Two firefighters from the Superstition Fire and Medical District in Apache Junction just returned from fighting the Mad River Complex Fire in Northern California. It’s threatening two small communities with a combined population of roughly 7,000.
"They were in danger. The fire was backing down off of the mountains," said Capt. Ruben Briones, Superstition Fire and Medical District.
"While we were there, while the Arizona strike team was there, I'm proud to say no structures were lost," Mike Wolfe, an engineer with the Superstition Fire and Medical District, said.
The two men spent the past two weeks putting in 16-hour days on the fire lines, digging and back-burning to save homes. Seven of the 14 days, they slept away from the base camp under the stars to be closer for a quick response.
"It's very rewarding. We accomplish our mission and we protect somebody's home or property. That's why we're here," Wolfe said.
Several other Arizona crews have been at the Mad River Complex Fire.
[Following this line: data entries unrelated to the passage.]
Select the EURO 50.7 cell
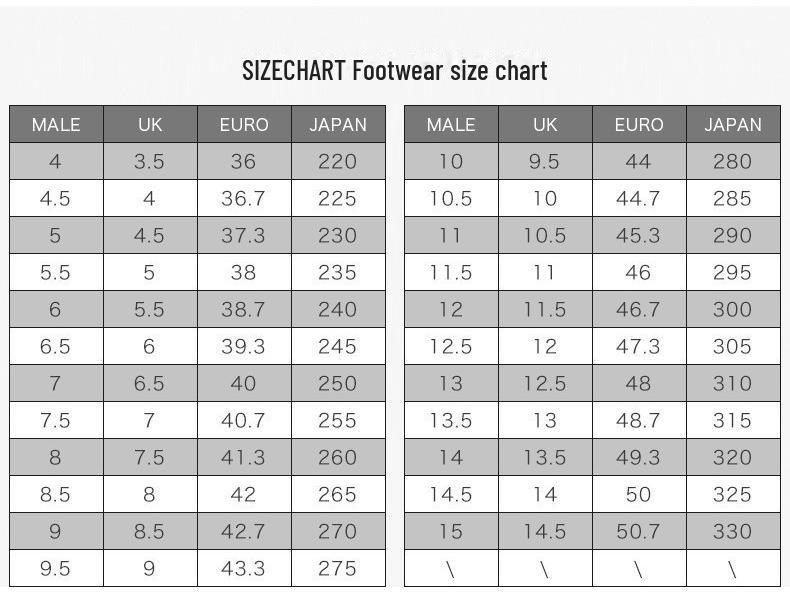The width and height of the screenshot is (790, 593). pos(638,531)
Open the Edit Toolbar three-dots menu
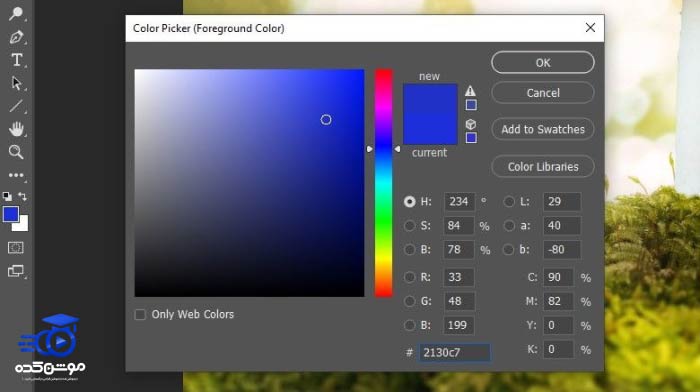 16,175
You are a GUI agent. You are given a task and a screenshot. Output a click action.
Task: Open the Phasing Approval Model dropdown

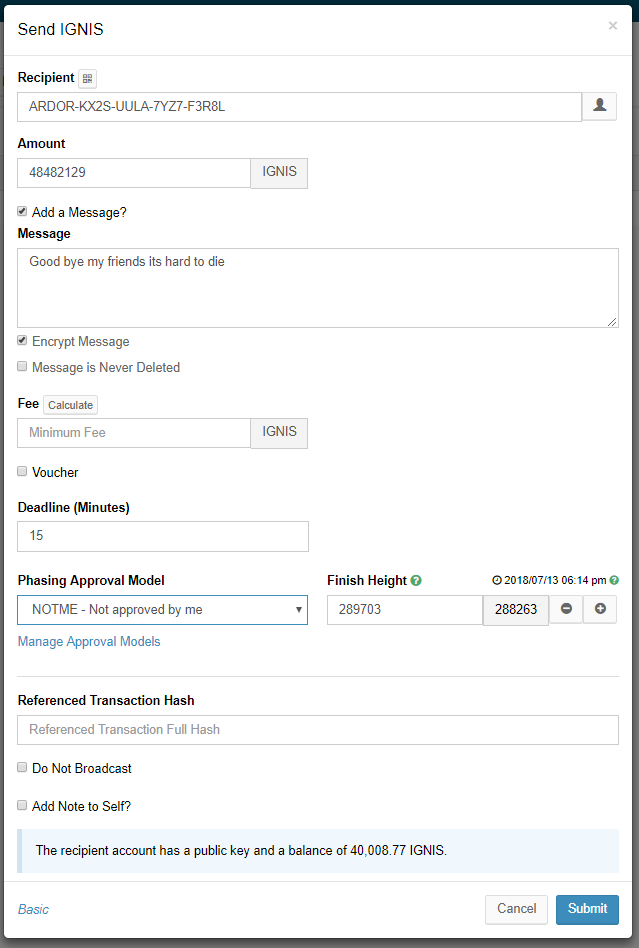[162, 609]
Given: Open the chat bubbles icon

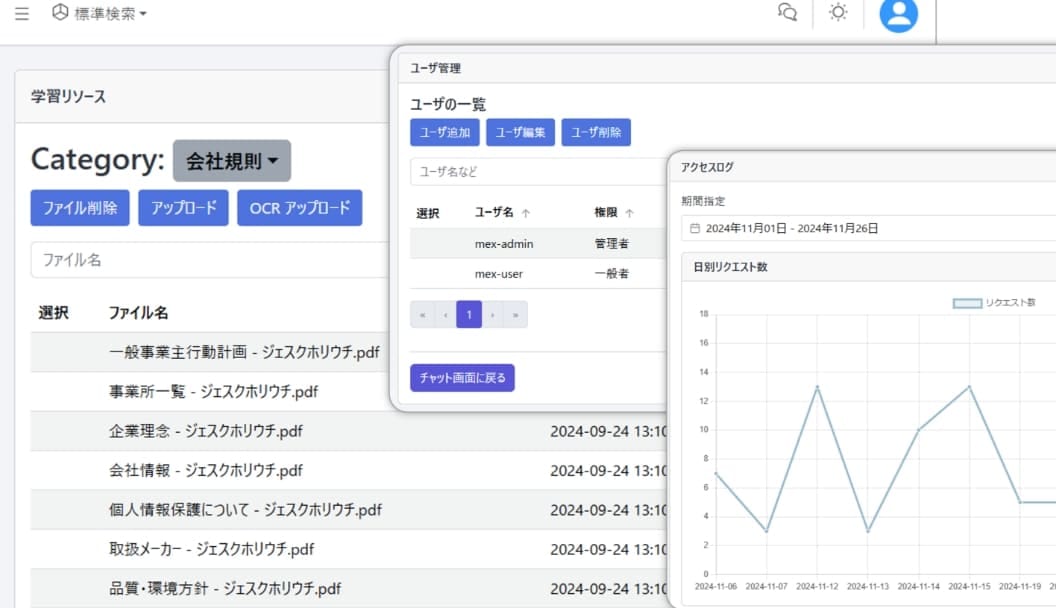Looking at the screenshot, I should [787, 12].
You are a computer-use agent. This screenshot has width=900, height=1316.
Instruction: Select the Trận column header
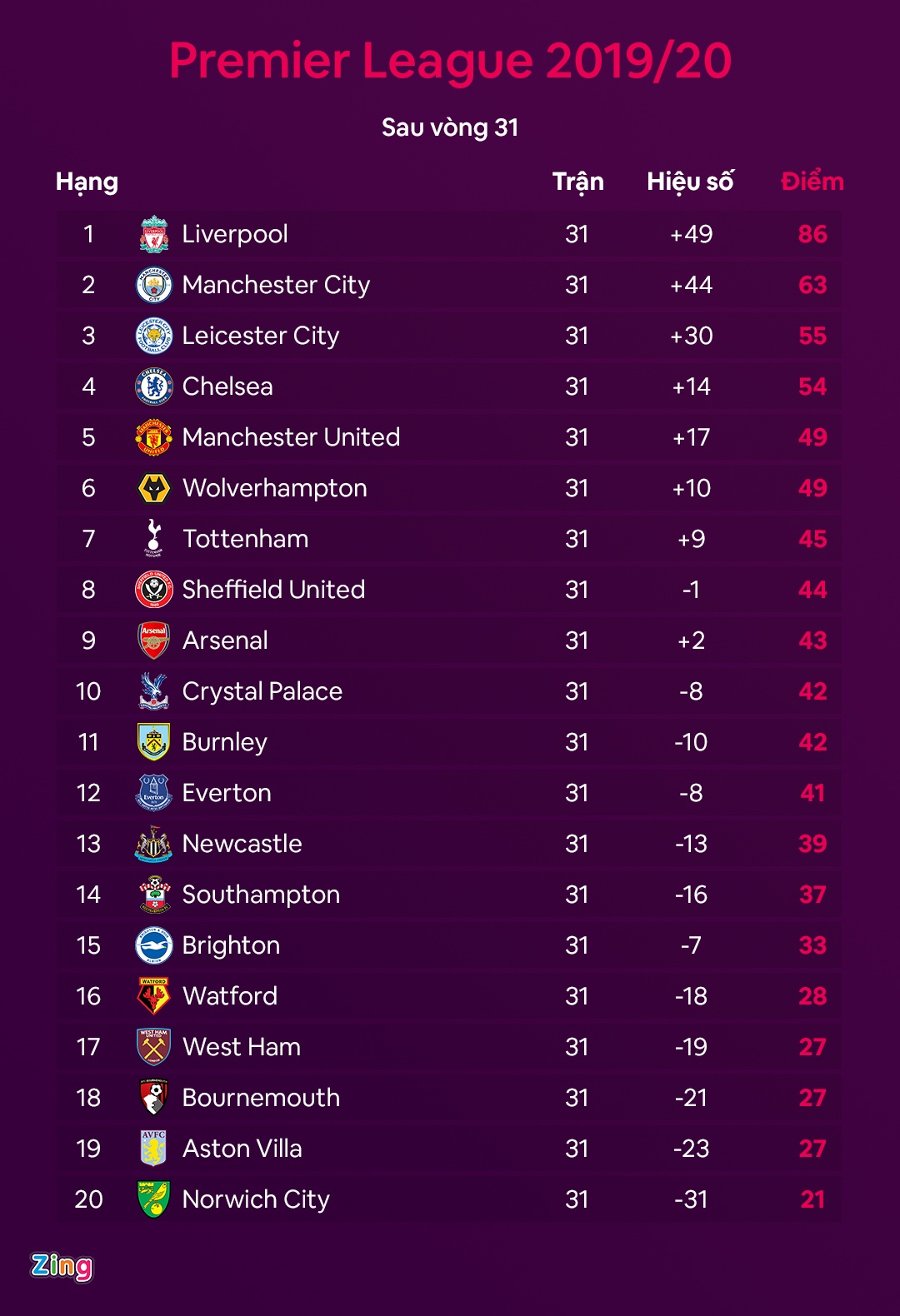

In all, there are 1,100 firefighters from western states on that particular blaze. And the Mad River scene is just one of 80 fires the U.S. Forest Service is fighting.
"They were always, constantly asking for more resources," Briones said. "It was still not enough."
Money is running short, as well. The U.S. Forest Service said it will easily burn right through the entire year's budget and borrow from the prevention fund.
"We're all very concerned about borrowing from firefighting for future years," Rep. Matt Salmon, R-AZ, said.
Many lawmakers have been upset about the budget woes and believe there are better ways to fund these fire fights and have money for prevention.
"The thinning efforts by the federal government are horrendous right now. They're not getting the job done," Salmon said, adding that allowing private loggers back into Arizona forests would help thinning efforts.
The U.S. Forest Service said, on average, the fire season is 78 days longer than it was 40 years ago. Some have suggested funding the worst wildfires out of federal emergency funds, similar to hurricanes and other natural disasters.